◆ Aim of the exercise:
Copy out the records word for word, from the first line of the records through the line that contains "pyautogui.click(x=80, y=230)", and stop there.

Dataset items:
= = = = = = =

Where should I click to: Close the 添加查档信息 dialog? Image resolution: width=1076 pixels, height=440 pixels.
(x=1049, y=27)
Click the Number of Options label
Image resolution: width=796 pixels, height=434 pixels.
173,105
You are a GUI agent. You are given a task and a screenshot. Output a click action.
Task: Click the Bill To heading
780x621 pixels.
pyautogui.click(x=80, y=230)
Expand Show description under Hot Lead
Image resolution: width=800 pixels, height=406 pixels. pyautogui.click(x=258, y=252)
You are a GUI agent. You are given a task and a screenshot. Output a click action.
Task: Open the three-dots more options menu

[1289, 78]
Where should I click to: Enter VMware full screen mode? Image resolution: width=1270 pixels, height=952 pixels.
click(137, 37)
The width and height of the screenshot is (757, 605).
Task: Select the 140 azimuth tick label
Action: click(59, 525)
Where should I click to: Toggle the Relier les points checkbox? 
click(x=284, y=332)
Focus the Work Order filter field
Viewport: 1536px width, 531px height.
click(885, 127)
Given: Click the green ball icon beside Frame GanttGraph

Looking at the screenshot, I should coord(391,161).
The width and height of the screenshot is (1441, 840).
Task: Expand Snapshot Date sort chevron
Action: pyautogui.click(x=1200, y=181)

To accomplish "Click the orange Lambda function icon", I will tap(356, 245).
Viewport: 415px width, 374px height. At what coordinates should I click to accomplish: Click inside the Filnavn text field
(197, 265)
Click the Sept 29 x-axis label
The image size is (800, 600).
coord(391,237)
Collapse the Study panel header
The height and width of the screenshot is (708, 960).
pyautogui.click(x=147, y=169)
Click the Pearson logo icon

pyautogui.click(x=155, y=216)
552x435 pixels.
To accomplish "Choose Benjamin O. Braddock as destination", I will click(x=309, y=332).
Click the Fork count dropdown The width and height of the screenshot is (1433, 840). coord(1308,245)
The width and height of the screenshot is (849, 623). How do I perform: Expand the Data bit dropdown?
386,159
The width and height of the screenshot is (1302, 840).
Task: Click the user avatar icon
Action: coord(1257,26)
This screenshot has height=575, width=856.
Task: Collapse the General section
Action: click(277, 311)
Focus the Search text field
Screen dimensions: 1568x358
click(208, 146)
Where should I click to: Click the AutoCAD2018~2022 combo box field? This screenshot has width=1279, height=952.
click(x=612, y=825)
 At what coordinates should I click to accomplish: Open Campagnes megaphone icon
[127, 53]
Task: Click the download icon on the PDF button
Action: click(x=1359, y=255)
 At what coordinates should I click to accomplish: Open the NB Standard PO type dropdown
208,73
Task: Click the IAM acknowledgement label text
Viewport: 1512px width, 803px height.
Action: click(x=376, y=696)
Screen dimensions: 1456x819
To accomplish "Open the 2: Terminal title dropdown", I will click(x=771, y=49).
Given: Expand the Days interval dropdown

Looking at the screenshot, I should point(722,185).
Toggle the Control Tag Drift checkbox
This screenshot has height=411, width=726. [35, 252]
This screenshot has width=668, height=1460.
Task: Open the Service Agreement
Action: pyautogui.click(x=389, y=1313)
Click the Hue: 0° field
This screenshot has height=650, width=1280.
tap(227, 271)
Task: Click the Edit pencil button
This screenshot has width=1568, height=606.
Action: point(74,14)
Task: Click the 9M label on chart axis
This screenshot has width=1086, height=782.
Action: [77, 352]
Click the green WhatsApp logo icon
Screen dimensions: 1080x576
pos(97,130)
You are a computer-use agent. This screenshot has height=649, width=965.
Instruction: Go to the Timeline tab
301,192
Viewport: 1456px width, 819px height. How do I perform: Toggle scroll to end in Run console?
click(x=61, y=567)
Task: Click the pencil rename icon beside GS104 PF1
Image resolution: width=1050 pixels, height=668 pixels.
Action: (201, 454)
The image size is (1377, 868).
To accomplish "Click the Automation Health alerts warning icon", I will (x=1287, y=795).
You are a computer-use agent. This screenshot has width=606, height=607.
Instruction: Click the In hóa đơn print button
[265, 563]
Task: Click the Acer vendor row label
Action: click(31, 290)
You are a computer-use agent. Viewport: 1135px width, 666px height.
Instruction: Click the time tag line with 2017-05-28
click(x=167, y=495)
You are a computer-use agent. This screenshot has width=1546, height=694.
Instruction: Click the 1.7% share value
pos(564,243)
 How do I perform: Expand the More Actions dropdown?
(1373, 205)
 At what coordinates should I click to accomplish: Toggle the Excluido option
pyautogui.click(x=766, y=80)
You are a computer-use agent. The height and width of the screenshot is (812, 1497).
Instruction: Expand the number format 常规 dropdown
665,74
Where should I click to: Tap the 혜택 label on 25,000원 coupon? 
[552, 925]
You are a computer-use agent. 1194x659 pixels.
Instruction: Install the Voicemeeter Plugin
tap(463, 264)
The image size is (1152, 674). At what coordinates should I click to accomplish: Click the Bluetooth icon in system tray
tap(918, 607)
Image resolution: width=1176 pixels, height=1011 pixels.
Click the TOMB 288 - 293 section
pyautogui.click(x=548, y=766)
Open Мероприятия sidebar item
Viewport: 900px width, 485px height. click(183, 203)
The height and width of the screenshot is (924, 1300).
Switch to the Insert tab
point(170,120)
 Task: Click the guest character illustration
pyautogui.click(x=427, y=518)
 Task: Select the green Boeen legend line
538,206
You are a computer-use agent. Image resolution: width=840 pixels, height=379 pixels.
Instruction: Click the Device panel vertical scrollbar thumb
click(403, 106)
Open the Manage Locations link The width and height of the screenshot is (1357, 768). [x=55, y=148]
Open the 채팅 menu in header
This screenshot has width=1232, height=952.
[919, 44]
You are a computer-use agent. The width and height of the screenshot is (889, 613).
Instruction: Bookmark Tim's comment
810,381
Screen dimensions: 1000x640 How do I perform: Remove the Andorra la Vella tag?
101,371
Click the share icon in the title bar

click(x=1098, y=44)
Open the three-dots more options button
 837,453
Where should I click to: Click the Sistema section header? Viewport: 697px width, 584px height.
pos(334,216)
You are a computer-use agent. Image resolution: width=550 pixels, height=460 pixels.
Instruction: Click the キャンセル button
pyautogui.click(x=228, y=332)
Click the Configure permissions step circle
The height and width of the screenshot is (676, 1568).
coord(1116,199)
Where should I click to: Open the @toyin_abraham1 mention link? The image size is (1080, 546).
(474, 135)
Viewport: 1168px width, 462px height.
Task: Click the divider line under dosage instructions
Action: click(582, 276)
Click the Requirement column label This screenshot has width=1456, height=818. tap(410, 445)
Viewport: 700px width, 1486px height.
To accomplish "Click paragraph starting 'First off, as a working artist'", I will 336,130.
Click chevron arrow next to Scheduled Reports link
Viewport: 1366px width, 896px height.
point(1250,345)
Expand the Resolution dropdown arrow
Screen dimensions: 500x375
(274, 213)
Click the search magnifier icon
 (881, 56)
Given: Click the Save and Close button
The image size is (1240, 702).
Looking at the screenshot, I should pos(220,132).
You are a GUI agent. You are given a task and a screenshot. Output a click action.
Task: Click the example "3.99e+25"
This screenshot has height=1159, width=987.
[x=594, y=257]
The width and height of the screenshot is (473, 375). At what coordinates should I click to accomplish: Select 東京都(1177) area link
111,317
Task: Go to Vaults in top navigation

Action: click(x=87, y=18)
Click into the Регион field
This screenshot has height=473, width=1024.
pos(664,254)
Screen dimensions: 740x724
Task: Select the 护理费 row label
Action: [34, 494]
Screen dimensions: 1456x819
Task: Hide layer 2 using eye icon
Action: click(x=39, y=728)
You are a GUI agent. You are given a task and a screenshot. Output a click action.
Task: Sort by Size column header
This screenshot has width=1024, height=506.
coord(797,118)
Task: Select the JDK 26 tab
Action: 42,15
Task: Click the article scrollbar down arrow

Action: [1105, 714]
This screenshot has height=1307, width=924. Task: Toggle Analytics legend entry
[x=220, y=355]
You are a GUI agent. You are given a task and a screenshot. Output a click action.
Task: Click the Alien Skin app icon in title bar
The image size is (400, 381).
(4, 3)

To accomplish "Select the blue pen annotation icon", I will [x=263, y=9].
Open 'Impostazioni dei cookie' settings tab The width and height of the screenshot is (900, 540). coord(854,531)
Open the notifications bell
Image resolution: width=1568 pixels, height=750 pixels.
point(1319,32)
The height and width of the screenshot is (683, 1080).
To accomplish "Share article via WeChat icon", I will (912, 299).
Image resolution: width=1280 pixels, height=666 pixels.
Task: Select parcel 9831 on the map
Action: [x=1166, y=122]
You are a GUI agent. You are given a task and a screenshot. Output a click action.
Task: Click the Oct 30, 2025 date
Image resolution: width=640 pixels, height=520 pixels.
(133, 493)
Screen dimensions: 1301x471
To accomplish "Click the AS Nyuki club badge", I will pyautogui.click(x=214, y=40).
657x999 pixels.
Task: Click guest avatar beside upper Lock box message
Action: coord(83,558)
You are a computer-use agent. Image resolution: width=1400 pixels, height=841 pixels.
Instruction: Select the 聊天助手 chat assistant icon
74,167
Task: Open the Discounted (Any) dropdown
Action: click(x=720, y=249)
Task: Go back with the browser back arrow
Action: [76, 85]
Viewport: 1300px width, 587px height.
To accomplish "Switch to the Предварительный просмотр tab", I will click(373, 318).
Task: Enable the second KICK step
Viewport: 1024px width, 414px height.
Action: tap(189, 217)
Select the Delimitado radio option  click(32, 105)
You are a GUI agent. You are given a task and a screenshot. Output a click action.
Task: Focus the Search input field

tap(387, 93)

= = = = = = =

◆ Task solution:
Where should I click to: Close the 添加查档信息 dialog? Image resolution: width=1076 pixels, height=440 pixels.
(x=1049, y=27)
Click the Number of Options label
Image resolution: width=796 pixels, height=434 pixels.
173,105
You are a GUI agent. You are given a task and a screenshot. Output a click action.
Task: Click the Bill To heading
780x621 pixels.
pyautogui.click(x=80, y=230)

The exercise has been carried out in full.